『停電の夜に』を読んで


 週末、借りていた本を返すために図書館へ行った。自己啓発系の本を借りたいパートナーが本を吟味している間、目に止まったジュンパ・ラヒリの『停電の夜に』を読み始めた。

 表題作の「停電の夜に」は、アメリカに暮らす、インド系移民の夫婦の話。コミュニケーションがうまくできないことで、すれ違って、どんどん心の距離が開いていくふたりの姿が、淡々と語られる。誰しもが経験したことがあるような、苦いすれ違い。

 彼らが暮らす通りでは、夜に数日間停電することになるのだけれど、久方ぶりに蝋燭の灯りを灯して、ふたりで食事をとりながら、お互いがこれまで言わずにいたことを告白し合う。

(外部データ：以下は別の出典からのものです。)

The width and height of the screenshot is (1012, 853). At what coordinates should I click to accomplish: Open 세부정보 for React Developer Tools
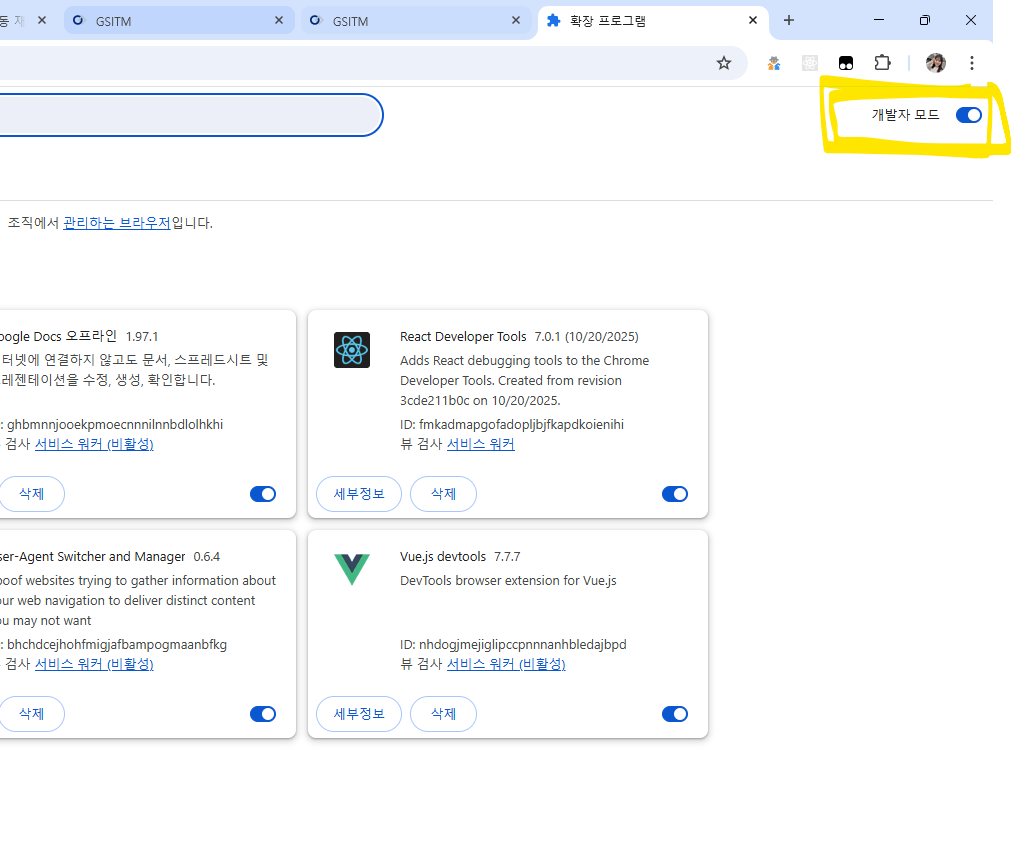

 言わずにいることと、言えずにいることって、語られないという点では同じなのだけれど、心の中の重さは違うよなと思う。

 深読みかもしれないけれど、妻は子どもを死産してしまった際、本当はもっといろんなサポートを夫に求めていたのかもしれない。ただ、それを口にできなくて、苦しんでいたんだと思う。死産の痛みを共有できないことで、彼女の中で、何かが確実に枯れていったんだと思う。
 その一方で、夫も妻にどうやって歩み寄って、彼女をどうやってサポートしたらいいのかわかりあぐねて、結果的にお互いが対話を避けて、死産の苦しみから立ち直れないまま、開いてしまった溝を埋められなくなってしまったのかも。


 妻は、停電の時間を使って、最終的に自分が言いたかったことを口にできるけれど、その言葉で夫を傷つけてしまう。でも、彼も妻に対して消えないような引っかき傷を残す。言えずにいたこと、あえて言わないでいたこと、それらを吐露しあって、傷つけあって、そこで物語が終わる。電気が戻ってきたあとの彼らは、むき出しになったその傷と向き合って、先に進まないといけない。やるせない、コミュニケーション不全の行き着く先。

 たった30ページ前後の物語なのに、読後はずっしりとした重さが残って、しばらくコミュニケーションの本質について考えてしまった。なかなか物語から抜け出せない余韻。表題作以外にも、読んでみたいなと思ったので、近々図書館できちんと借りて読み直したい。